August, 08, 2024 | Select Oncology Journal Articles

Background

TIL therapy is a promising approach to the treatment of advanced solid tumors, but efficacy is limited by T-cell exhaustion and terminal differentiation. In addition, recent studies highlight the detrimental effects of aging in T cells. Reprogramming T cells into induced pluripotent stem cells (iPSC) and then differentiating back to T-cell lineage has proven complex and time-consuming. In particular for TIL applications, rejuvenation via iPSCs requires each TCR in the final product to be derived from an individual iPSC clone. To overcome these barriers, we developed a novel technology called rejuvenation, which do not need full reprogramming to iPSCs. Rejuvenated TIL (TILRJ) retain polyclonality, and have reduced T-cell age and improved cellular function.

Methods

TIL from melanoma and epithelial cancers (CRC and NSCLC) were used for this study. TILRJ were generated by the transient expression of transcription factors for one week in a process called ‘Partial Reprogramming’ and returned back to a T-cell lineage phenotype by a process called ‘Redirection’. Cytometric, metabolic and TCR repertoire phenotypes of TILRJ were analyzed. In vitro characteristics and anti-tumor properties were analyzed using several surrogate models including PBMC, TCR and CAR T- cell Rejuvenation. In vivo anti-tumor efficacy was evaluated using the NY-ESO-1 specific TCR in a xenograft NSG mouse model.

Results

Partially reprogrammed TIL showed an altered morphology resembling adherent stromal cells and down-regulated conventional T-cell markers including CD3, CD4, and CD8. After Redirection, T cells reacquired a conventional phenotype including morphology, surface markers and function, while decreasing epigenetic age (>7 years younger, N =3), higher proliferation capacity (M=630-fold, SEM=447, N=3), improved metabolic state, and increased expression of biomarkers associated with T-cell stemness, including CCR7 and CD62L. Both CD4 and CD8 TILRJ populations expanded while retaining a polyclonal TCR repertoire.
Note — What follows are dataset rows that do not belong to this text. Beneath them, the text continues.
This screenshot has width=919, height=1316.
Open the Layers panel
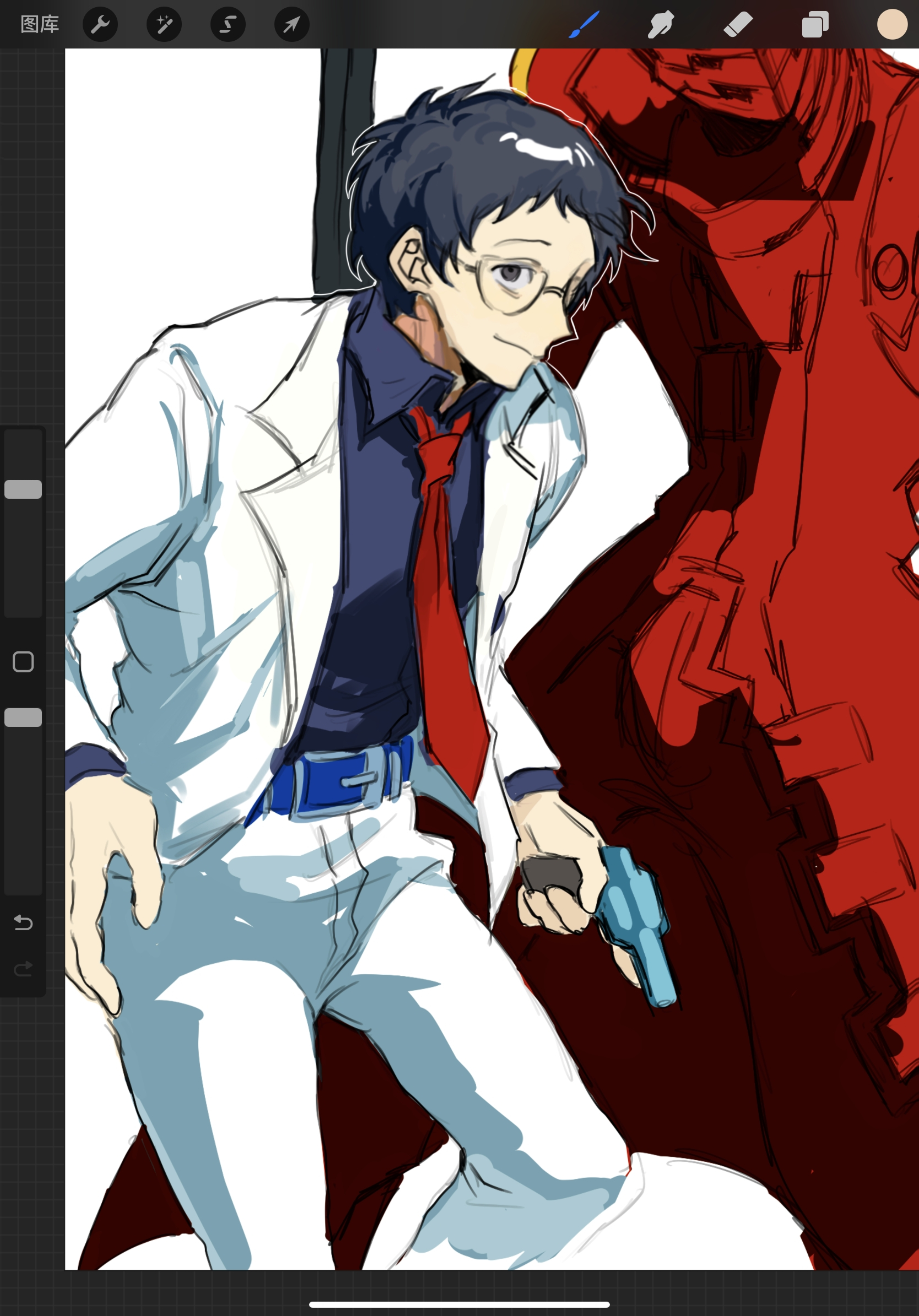[x=815, y=25]
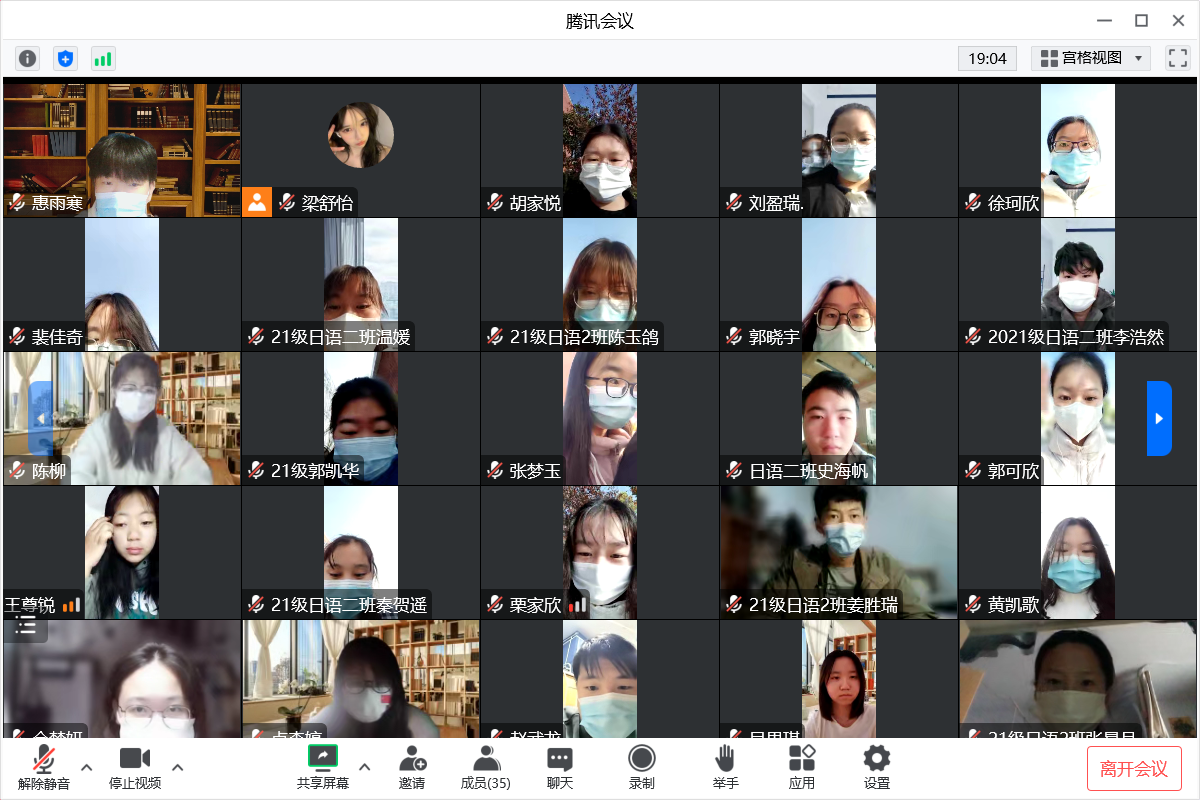This screenshot has height=800, width=1200.
Task: Click the meeting info icon
Action: coord(28,58)
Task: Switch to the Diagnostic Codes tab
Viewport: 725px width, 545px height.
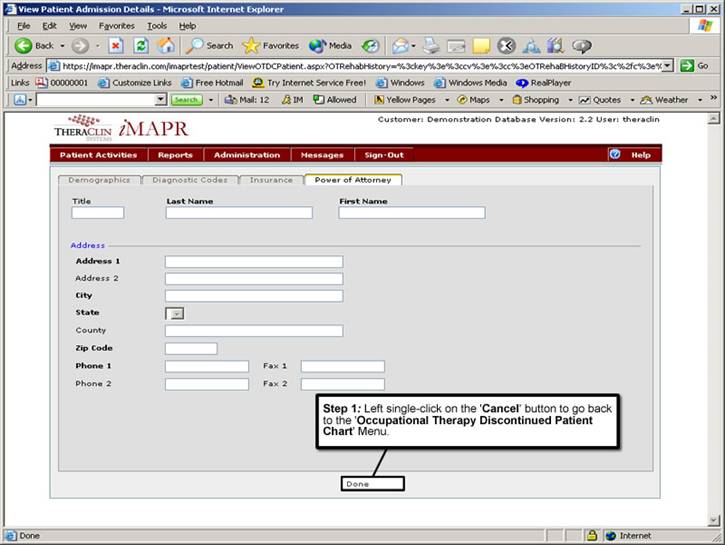Action: (x=190, y=180)
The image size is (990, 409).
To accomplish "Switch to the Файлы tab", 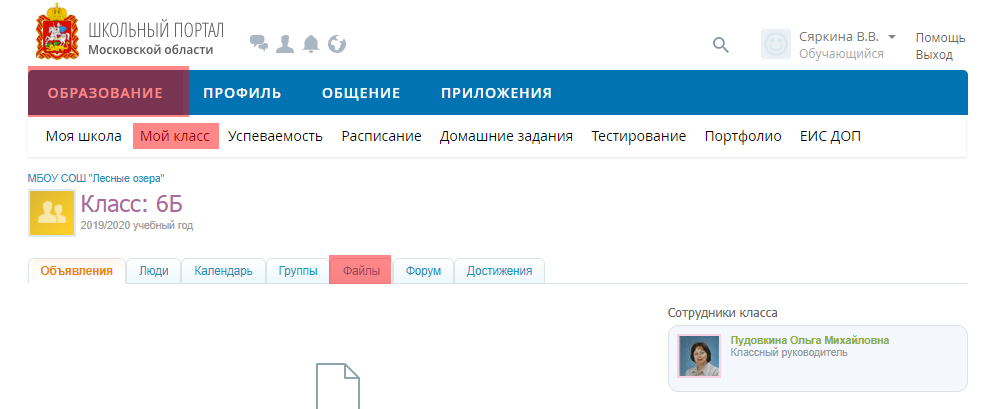I will coord(361,271).
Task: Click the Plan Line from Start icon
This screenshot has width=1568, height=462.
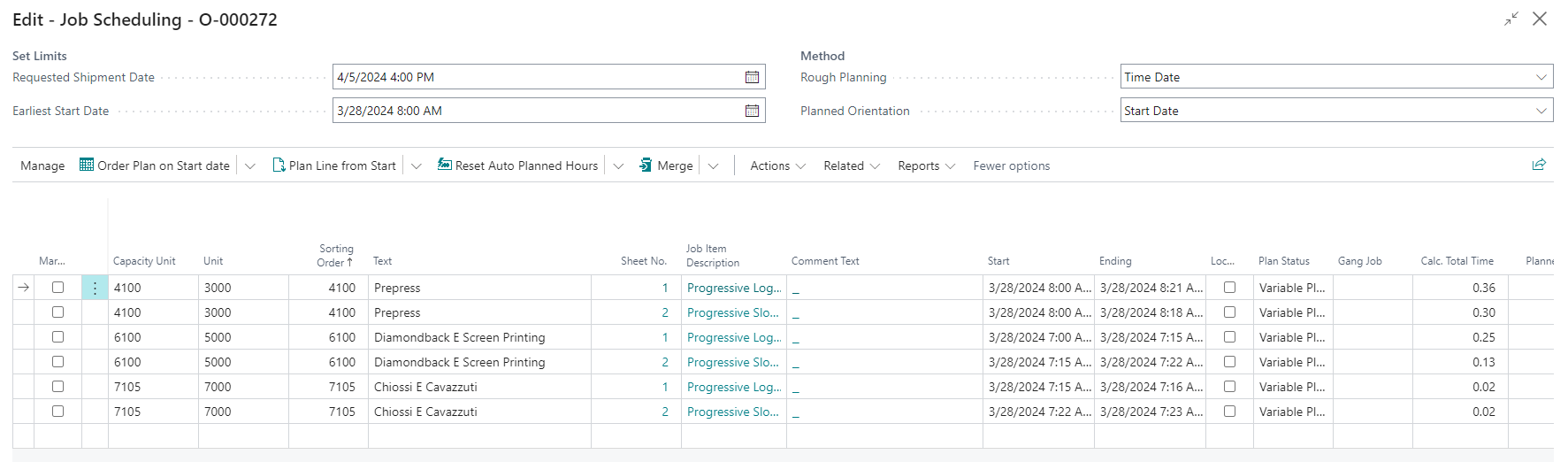Action: (279, 166)
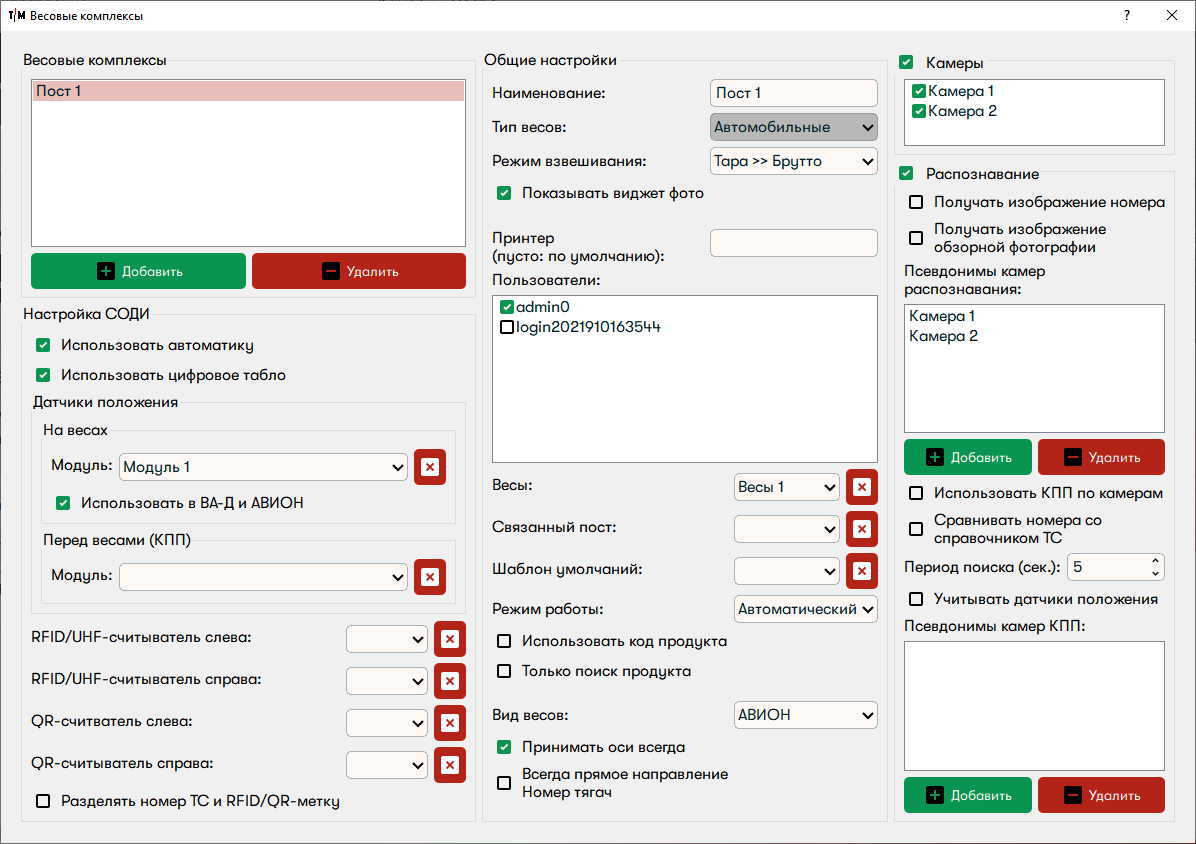Image resolution: width=1196 pixels, height=844 pixels.
Task: Clear the Весы 1 scale selection
Action: (x=861, y=487)
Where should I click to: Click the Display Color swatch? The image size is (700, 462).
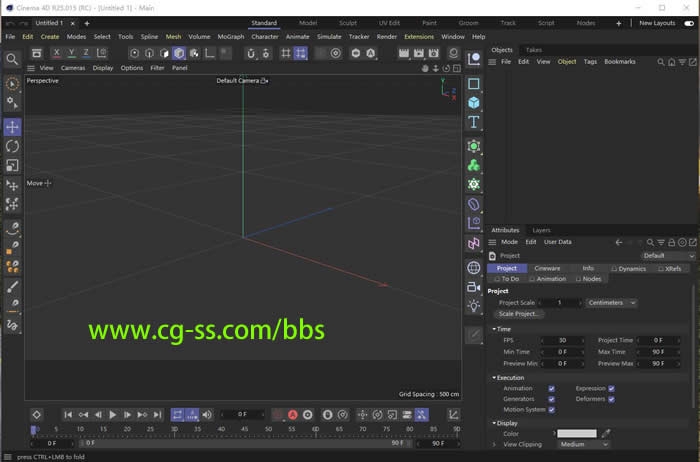(576, 433)
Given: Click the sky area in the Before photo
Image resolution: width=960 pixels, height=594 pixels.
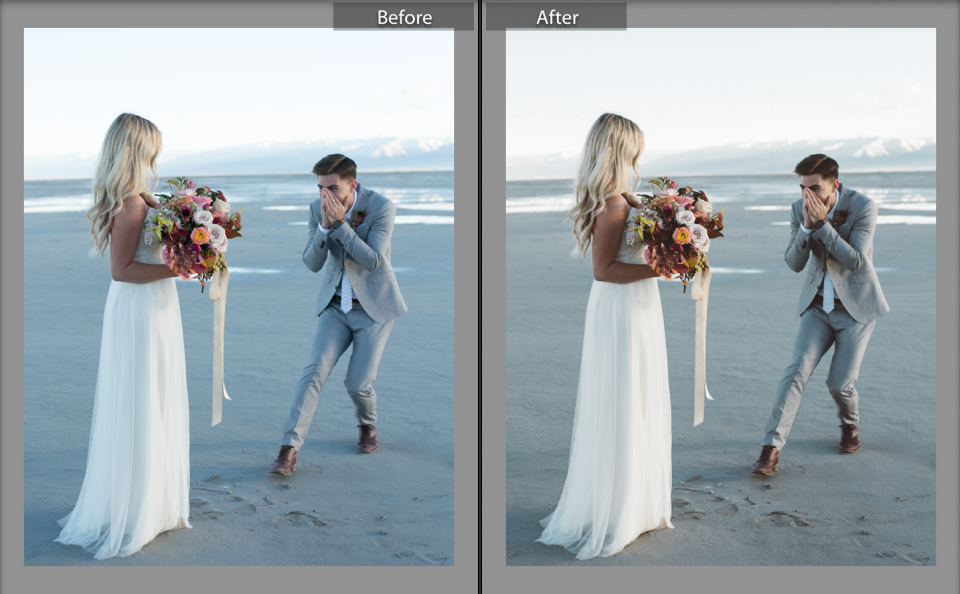Looking at the screenshot, I should (240, 80).
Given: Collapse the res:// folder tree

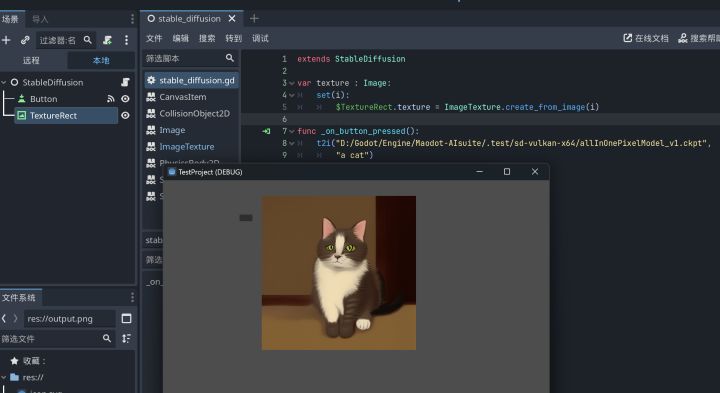Looking at the screenshot, I should coord(4,377).
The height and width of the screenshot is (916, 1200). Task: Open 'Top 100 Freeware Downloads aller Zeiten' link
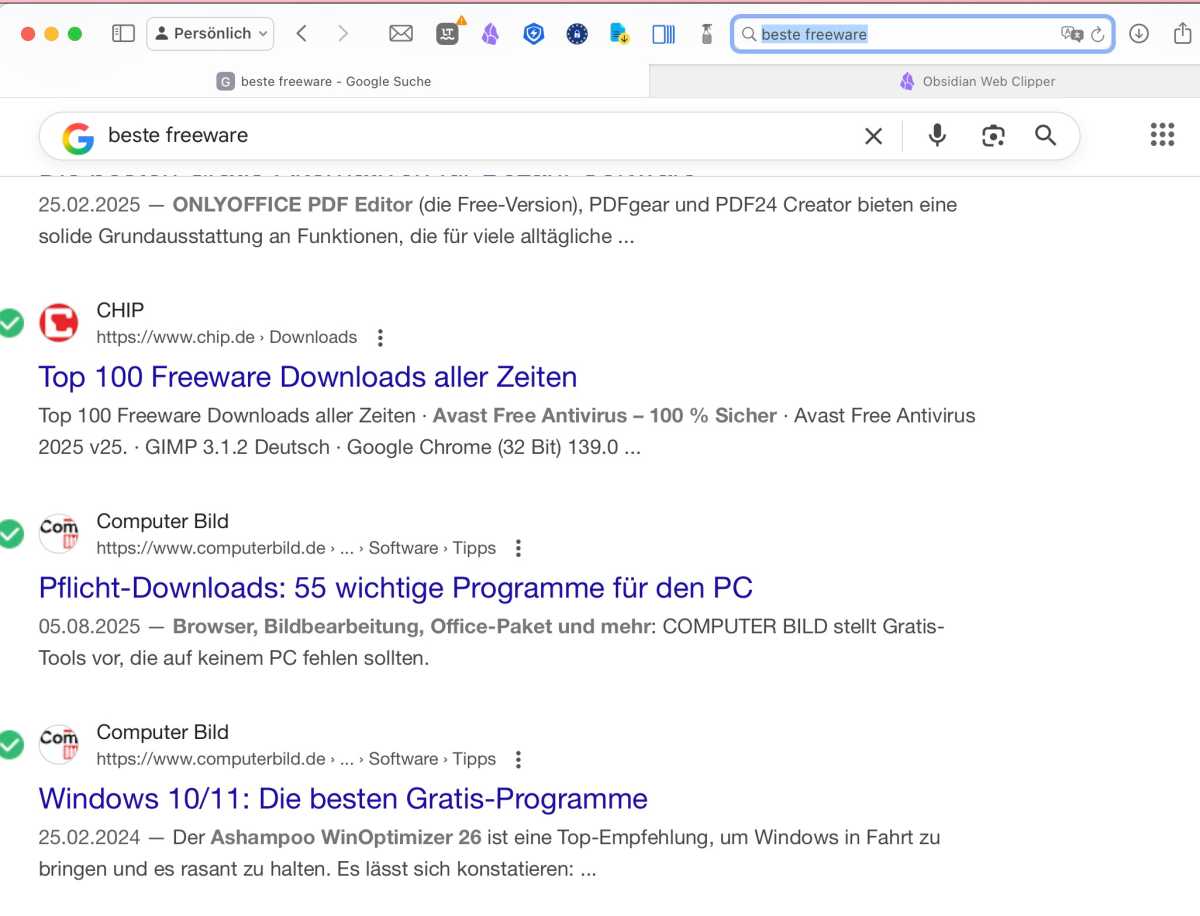click(x=307, y=377)
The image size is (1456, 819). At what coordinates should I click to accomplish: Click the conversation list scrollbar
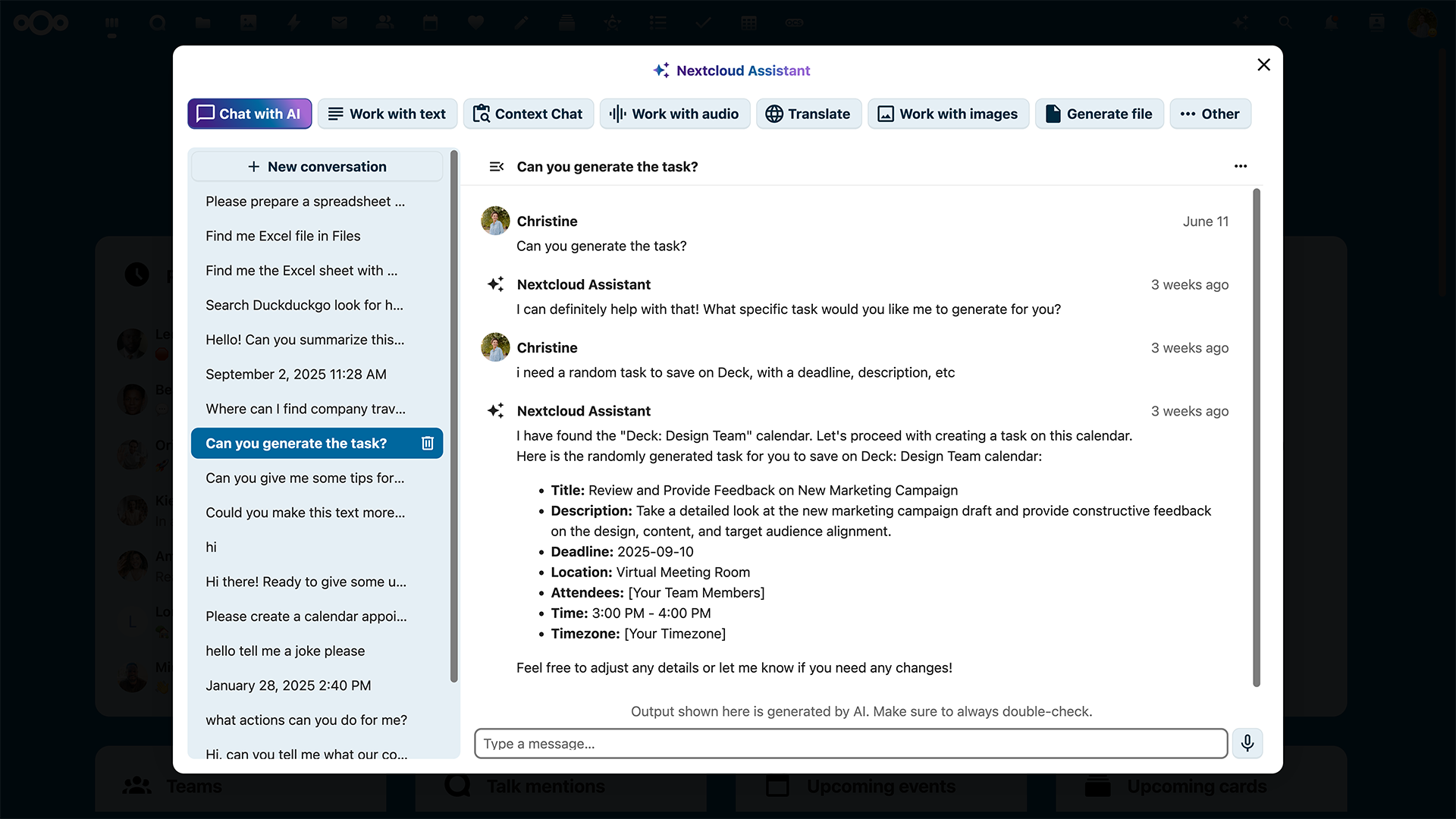click(453, 416)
These results were confirmed in several other surrogate models confirming the reliability of Rejuvenation technology. Finally, TCR-specific functionality was analyzed by NY-ESO-1 TCR and CD19 CAR transduced T cells. Rejuvenated T cells persisted and killed target cell lines longer (at least two times more) upon repeated encounter with target cells in vitro and showed improved anti-tumor effect and survival benefit (P < 0.05 by log-rank test) in vivo.

Conclusions

TIL Rejuvenation improves the function and antitumor properties of T cells while retaining broad TCR repertoire. This technology has the potential to develop into the first rejuvenated autologous polyclonal TIL therapy in advanced solid tumors.

Ethics Approval

Animal studies were conducted in Labcorp’s vivariums and are approved by Labcorp’s IACUC (EB17–010).

All the human donor material that was obtained from commercial vendors. These vendors use their own IRB-approved protocol and consent process.

Tumor tissues were obtained from patients through a procurement protocol approved by WCG IRB, tracking number 20210857.